Written problem:
Copy the records from the start through the line containing "This screenshot has height=720, width=826.", replacing "GUI agent" with "screen agent" and leaving everything else unchanged.

-- BEGIN Records supplied --

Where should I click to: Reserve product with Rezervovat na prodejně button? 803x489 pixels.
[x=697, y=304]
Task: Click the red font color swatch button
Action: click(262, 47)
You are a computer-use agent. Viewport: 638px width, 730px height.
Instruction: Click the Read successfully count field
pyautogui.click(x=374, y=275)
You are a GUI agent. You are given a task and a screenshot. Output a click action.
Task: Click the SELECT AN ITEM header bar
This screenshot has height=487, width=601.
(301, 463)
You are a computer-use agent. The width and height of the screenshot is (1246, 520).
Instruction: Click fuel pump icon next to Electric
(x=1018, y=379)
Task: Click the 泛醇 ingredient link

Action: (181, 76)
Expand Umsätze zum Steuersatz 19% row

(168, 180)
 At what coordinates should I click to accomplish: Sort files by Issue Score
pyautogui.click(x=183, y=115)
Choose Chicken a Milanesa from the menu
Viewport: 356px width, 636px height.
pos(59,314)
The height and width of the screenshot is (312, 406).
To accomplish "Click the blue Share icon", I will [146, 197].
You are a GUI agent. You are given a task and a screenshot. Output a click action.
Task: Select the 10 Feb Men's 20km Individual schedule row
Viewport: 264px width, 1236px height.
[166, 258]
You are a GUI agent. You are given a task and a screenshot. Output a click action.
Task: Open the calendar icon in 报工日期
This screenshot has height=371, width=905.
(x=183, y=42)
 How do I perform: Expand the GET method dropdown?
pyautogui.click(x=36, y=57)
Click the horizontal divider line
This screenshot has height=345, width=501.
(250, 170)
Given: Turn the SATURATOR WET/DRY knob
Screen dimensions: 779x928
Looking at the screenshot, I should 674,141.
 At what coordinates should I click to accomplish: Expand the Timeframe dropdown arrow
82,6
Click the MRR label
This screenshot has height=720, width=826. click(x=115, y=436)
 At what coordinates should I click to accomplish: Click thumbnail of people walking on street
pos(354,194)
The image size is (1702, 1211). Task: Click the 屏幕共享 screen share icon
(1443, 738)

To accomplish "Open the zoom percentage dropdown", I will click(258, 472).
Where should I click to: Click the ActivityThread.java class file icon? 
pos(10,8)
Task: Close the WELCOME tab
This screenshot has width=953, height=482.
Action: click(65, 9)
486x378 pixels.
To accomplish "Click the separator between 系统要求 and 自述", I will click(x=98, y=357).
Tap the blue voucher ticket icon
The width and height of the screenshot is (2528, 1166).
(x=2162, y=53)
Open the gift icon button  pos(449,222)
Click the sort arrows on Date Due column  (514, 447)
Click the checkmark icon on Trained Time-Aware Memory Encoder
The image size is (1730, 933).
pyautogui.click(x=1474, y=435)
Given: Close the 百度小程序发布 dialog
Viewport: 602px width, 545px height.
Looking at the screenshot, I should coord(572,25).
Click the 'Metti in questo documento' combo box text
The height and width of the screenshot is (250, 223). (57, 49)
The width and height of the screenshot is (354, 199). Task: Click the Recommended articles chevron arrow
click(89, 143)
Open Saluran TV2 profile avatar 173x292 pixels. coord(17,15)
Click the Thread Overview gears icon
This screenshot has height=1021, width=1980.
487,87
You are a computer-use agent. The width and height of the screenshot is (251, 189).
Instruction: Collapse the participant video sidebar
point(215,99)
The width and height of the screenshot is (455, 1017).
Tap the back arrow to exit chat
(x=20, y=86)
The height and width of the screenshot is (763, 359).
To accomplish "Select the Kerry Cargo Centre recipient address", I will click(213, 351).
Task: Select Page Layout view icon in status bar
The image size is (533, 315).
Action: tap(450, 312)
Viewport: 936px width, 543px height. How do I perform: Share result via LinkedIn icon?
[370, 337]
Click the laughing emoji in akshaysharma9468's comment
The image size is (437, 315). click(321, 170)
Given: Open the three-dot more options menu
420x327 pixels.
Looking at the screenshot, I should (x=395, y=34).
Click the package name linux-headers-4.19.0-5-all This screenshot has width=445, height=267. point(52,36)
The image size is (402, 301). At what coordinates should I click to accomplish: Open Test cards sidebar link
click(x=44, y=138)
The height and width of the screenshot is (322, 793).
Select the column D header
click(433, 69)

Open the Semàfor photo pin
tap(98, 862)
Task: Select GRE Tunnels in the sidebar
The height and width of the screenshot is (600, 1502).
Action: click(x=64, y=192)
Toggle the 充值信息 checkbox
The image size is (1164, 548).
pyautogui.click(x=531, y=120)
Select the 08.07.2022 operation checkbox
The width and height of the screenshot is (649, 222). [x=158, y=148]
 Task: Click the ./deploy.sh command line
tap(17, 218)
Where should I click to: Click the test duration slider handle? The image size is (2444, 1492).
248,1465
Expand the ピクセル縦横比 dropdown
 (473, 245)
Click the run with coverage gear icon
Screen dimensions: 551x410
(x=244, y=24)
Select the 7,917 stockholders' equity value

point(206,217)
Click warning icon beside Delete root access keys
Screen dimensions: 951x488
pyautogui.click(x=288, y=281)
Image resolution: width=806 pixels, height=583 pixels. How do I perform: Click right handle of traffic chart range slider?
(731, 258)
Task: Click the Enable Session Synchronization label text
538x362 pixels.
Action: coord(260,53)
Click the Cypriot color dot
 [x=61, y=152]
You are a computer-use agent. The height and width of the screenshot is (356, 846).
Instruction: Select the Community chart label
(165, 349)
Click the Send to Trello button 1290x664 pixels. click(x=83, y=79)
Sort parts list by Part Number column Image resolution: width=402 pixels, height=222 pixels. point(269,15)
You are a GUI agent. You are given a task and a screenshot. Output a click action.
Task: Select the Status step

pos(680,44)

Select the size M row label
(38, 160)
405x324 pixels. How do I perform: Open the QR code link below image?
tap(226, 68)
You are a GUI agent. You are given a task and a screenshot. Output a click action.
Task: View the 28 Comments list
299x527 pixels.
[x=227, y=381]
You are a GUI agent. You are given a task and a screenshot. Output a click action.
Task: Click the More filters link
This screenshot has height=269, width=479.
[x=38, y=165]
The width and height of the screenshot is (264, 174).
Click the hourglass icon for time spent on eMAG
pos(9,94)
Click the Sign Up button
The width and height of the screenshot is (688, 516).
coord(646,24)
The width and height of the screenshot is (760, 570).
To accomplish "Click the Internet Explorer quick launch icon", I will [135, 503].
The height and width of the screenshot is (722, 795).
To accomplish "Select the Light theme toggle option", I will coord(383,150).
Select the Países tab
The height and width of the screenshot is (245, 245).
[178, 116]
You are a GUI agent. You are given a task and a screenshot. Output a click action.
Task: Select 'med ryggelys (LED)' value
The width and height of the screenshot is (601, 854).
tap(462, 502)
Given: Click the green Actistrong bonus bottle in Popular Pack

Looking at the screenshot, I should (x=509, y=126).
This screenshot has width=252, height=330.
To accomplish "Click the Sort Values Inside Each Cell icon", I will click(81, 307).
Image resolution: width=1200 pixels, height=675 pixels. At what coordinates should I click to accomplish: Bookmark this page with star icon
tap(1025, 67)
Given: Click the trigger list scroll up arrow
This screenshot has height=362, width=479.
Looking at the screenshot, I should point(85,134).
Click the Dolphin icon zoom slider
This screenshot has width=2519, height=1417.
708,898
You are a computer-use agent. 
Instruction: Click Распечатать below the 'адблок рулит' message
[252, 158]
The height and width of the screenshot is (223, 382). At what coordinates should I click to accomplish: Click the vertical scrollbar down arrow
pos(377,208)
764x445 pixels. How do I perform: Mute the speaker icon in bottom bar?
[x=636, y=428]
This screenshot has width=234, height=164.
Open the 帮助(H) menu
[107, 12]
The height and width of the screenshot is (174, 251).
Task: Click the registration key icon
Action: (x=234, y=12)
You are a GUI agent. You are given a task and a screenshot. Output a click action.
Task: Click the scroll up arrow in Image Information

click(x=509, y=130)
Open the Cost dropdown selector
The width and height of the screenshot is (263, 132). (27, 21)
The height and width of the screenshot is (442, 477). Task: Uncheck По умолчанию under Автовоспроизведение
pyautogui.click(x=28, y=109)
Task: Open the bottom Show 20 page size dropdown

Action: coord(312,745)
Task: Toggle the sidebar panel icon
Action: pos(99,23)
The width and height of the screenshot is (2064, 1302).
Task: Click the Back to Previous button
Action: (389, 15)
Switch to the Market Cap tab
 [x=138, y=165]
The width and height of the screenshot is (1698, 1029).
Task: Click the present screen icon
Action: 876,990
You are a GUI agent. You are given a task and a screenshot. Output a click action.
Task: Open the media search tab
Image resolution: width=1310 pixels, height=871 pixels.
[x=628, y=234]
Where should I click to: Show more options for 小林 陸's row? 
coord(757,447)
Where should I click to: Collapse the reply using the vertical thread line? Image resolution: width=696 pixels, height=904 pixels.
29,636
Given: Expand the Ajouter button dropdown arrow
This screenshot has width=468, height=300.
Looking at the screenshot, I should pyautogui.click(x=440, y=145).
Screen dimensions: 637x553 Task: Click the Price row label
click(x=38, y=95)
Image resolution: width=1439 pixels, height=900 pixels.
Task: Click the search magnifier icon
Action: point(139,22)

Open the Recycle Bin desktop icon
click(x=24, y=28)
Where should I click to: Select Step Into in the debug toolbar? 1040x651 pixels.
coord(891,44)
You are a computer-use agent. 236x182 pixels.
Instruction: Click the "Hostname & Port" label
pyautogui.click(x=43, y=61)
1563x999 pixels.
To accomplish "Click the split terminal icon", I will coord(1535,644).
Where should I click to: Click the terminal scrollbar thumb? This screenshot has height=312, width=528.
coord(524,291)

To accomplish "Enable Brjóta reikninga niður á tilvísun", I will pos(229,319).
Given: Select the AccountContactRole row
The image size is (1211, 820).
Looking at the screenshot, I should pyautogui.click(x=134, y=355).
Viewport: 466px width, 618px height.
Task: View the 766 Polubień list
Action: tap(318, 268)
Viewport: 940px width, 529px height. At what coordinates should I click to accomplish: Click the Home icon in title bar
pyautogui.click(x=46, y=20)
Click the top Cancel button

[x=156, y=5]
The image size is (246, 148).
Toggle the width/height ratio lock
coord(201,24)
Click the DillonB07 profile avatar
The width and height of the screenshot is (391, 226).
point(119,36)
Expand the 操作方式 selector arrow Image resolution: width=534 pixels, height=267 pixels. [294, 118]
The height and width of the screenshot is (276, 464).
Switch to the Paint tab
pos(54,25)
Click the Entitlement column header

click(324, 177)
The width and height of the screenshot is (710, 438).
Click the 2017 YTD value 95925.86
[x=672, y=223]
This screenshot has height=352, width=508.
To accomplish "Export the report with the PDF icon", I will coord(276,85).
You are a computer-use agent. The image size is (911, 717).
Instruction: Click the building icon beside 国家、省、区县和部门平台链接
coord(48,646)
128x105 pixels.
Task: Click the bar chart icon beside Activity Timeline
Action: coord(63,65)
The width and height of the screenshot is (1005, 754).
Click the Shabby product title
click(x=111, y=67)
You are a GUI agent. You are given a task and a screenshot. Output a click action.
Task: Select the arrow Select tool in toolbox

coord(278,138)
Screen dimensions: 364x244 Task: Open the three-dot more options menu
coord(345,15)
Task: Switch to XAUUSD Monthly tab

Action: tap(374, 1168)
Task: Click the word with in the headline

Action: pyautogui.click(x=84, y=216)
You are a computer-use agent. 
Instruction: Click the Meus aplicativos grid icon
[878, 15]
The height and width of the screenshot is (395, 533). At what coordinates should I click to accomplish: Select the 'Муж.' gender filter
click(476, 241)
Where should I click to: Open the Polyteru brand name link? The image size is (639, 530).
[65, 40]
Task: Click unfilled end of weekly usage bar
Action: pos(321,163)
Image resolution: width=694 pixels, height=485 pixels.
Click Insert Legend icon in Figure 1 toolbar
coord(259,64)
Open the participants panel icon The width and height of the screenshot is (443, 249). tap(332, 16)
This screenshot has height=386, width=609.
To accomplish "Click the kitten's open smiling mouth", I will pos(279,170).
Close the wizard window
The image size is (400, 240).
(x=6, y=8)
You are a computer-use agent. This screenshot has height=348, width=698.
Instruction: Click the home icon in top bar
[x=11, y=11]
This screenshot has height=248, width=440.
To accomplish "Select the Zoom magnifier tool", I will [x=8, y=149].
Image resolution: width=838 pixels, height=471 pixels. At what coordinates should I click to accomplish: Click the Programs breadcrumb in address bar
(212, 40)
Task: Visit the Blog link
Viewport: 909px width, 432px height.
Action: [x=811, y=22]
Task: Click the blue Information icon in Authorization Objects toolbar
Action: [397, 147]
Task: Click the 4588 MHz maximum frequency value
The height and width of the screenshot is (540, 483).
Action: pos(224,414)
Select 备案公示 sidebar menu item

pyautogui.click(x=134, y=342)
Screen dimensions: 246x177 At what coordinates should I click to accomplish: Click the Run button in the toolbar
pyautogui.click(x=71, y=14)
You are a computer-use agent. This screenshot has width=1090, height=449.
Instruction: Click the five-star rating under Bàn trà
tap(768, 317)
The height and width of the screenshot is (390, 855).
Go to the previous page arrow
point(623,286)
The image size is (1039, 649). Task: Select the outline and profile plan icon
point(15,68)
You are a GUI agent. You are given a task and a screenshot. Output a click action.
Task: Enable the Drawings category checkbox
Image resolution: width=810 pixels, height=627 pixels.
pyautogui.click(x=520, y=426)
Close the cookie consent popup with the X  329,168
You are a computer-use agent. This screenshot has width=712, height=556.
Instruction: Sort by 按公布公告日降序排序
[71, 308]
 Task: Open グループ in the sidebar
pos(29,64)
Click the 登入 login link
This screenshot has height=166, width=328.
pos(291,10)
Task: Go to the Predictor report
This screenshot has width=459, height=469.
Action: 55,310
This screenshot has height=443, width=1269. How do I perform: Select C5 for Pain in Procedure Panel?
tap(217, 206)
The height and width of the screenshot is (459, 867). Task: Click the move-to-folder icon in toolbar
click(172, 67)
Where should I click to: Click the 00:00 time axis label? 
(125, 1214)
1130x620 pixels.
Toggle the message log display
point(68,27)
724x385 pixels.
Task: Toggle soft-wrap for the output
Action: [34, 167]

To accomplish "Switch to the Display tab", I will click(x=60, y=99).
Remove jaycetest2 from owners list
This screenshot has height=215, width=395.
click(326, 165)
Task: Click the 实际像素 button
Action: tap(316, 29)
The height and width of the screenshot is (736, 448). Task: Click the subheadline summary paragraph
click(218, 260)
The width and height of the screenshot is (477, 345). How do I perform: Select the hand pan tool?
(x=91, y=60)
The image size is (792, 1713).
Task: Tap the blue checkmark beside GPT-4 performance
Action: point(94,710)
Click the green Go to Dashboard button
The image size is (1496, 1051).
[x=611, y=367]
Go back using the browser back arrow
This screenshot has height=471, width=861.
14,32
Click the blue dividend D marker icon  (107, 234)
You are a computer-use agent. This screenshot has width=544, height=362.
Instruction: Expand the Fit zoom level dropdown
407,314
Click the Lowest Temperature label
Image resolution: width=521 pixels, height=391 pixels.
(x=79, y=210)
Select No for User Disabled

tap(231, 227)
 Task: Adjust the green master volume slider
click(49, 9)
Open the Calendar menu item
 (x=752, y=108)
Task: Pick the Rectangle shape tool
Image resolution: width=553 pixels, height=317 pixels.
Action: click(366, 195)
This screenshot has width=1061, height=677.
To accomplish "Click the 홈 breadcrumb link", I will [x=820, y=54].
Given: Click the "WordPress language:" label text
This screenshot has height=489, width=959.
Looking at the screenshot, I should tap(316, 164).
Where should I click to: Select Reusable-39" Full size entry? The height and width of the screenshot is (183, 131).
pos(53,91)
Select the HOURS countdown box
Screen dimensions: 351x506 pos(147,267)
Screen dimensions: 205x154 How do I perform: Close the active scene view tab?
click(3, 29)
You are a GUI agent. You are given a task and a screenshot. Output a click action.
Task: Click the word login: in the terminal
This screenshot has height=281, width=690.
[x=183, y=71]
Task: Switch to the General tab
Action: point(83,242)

-- END Records supplied --

Response to the exercise:
Where should I click to: Reserve product with Rezervovat na prodejně button? 803x489 pixels.
[x=697, y=304]
Task: Click the red font color swatch button
Action: click(262, 47)
You are a computer-use agent. Viewport: 638px width, 730px height.
Instruction: Click the Read successfully count field
pyautogui.click(x=374, y=275)
You are a screen agent. You are given a task and a screenshot. Output a click action.
Task: Click the SELECT AN ITEM header bar
This screenshot has height=487, width=601.
(301, 463)
You are a computer-use agent. The width and height of the screenshot is (1246, 520).
Instruction: Click fuel pump icon next to Electric
(x=1018, y=379)
Task: Click the 泛醇 ingredient link

Action: (181, 76)
Expand Umsätze zum Steuersatz 19% row

(168, 180)
 At what coordinates should I click to accomplish: Sort files by Issue Score
pyautogui.click(x=183, y=115)
Choose Chicken a Milanesa from the menu
Viewport: 356px width, 636px height.
pos(59,314)
The height and width of the screenshot is (312, 406).
To accomplish "Click the blue Share icon", I will [146, 197].
You are a screen agent. You are given a task and a screenshot. Output a click action.
Task: Select the 10 Feb Men's 20km Individual schedule row
Viewport: 264px width, 1236px height.
[166, 258]
You are a screen agent. You are given a task and a screenshot. Output a click action.
Task: Open the calendar icon in 报工日期
This screenshot has height=371, width=905.
(x=183, y=42)
 How do I perform: Expand the GET method dropdown?
pyautogui.click(x=36, y=57)
Click the horizontal divider line
This screenshot has height=345, width=501.
(250, 170)
Given: Turn the SATURATOR WET/DRY knob
Screen dimensions: 779x928
Looking at the screenshot, I should 674,141.
 At what coordinates should I click to accomplish: Expand the Timeframe dropdown arrow
82,6
Click the MRR label
This screenshot has height=720, width=826. click(x=115, y=436)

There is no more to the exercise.